Document extract:
──────────

The deal was more than two years in the making, with leaders from both companies making numerous trips between Asheboro and Sri Lanka, an island nation of 20 million people near the southern tip of India. Terms of the sale were not disclosed.
“Both companies’ leaders have said they have similar ethics that take care of their people first,” Renfro says, and community response to the sale has been positive due to MAS’ planned investment and commitment to add and retain jobs. Acme-McCrary employs 374 people in the state, with 277 at the Asheboro plant and the remainder at a 400,000-square-foot Chatham County distribution center. The company also operates a plant in Honduras. Renfro said she expects President Donnie White and other company leaders to remain, with MAS bringing in two additional executives. The expansion is expected to generate new tax revenue of more than $300,000 each for the county and city over the next four years.

──────────

Data excerpt:
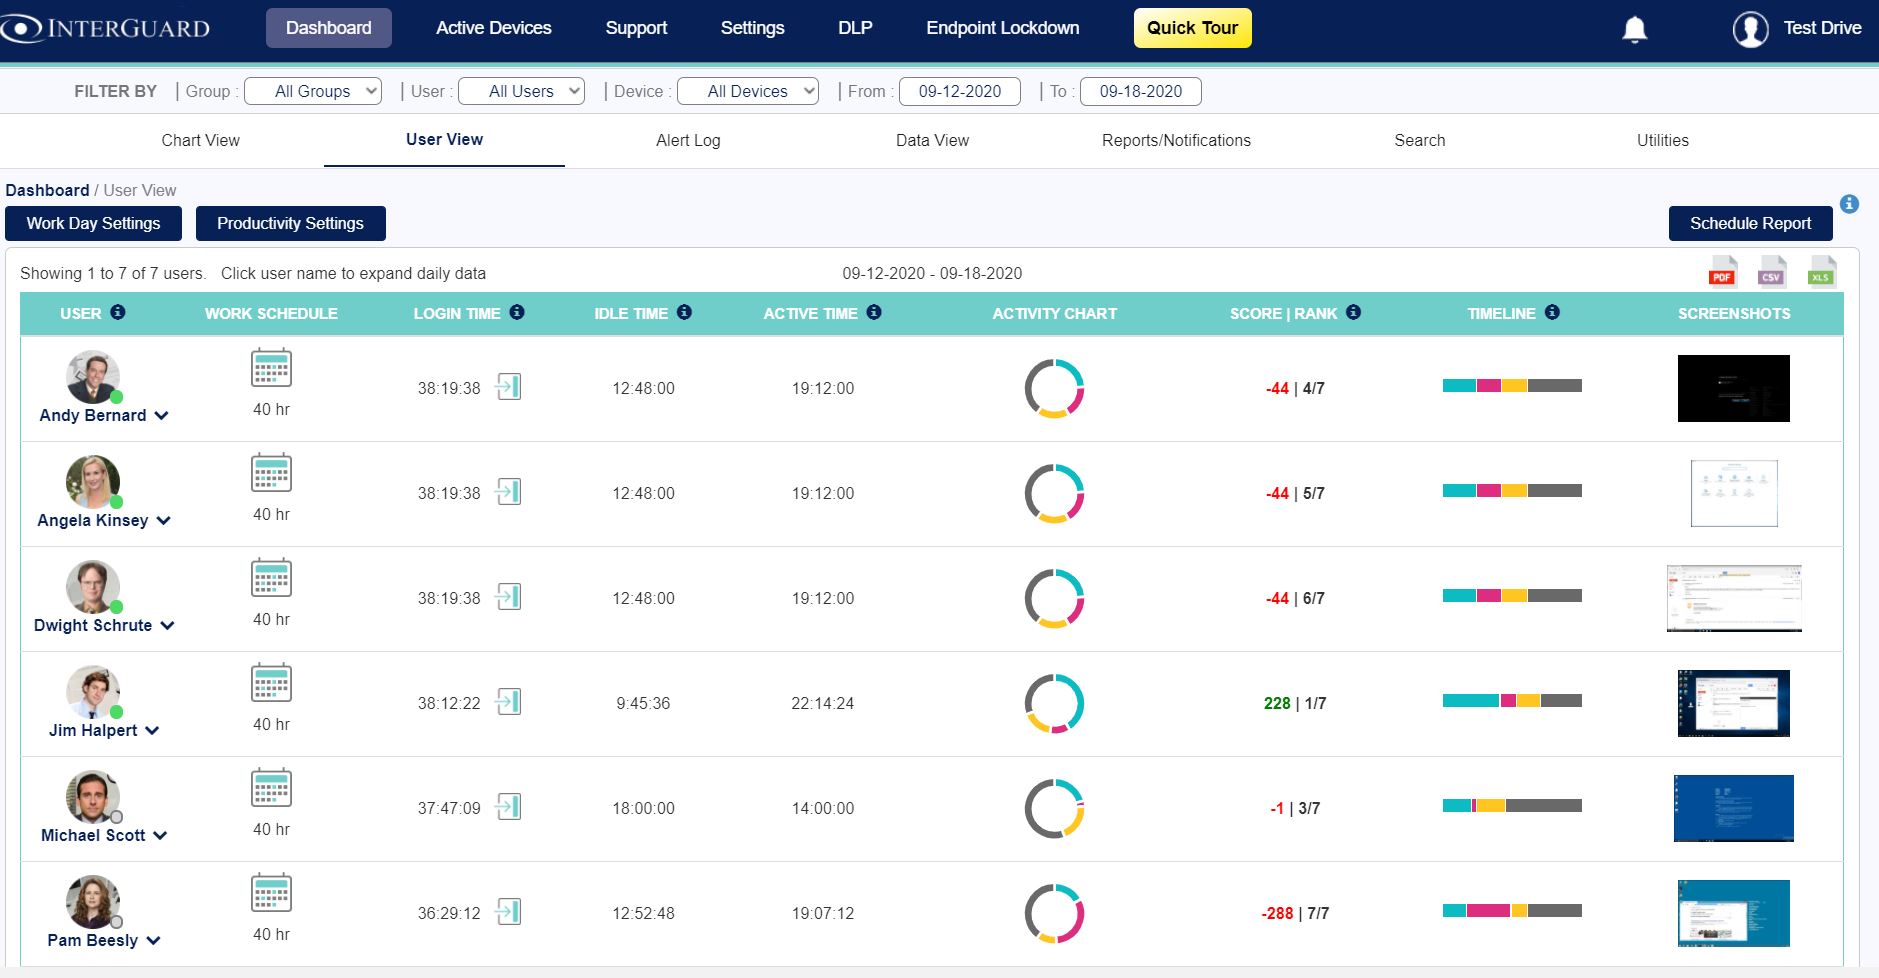The width and height of the screenshot is (1879, 978).
Task: Switch to the Alert Log tab
Action: pyautogui.click(x=688, y=140)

──────────

Please quote the Acme-McCrary sale text above in full, word for word.

Result of the exercise:
The deal was more than two years in the making, with leaders from both companies making numerous trips between Asheboro and Sri Lanka, an island nation of 20 million people near the southern tip of India. Terms of the sale were not disclosed.
“Both companies’ leaders have said they have similar ethics that take care of their people first,” Renfro says, and community response to the sale has been positive due to MAS’ planned investment and commitment to add and retain jobs. Acme-McCrary employs 374 people in the state, with 277 at the Asheboro plant and the remainder at a 400,000-square-foot Chatham County distribution center. The company also operates a plant in Honduras. Renfro said she expects President Donnie White and other company leaders to remain, with MAS bringing in two additional executives. The expansion is expected to generate new tax revenue of more than $300,000 each for the county and city over the next four years.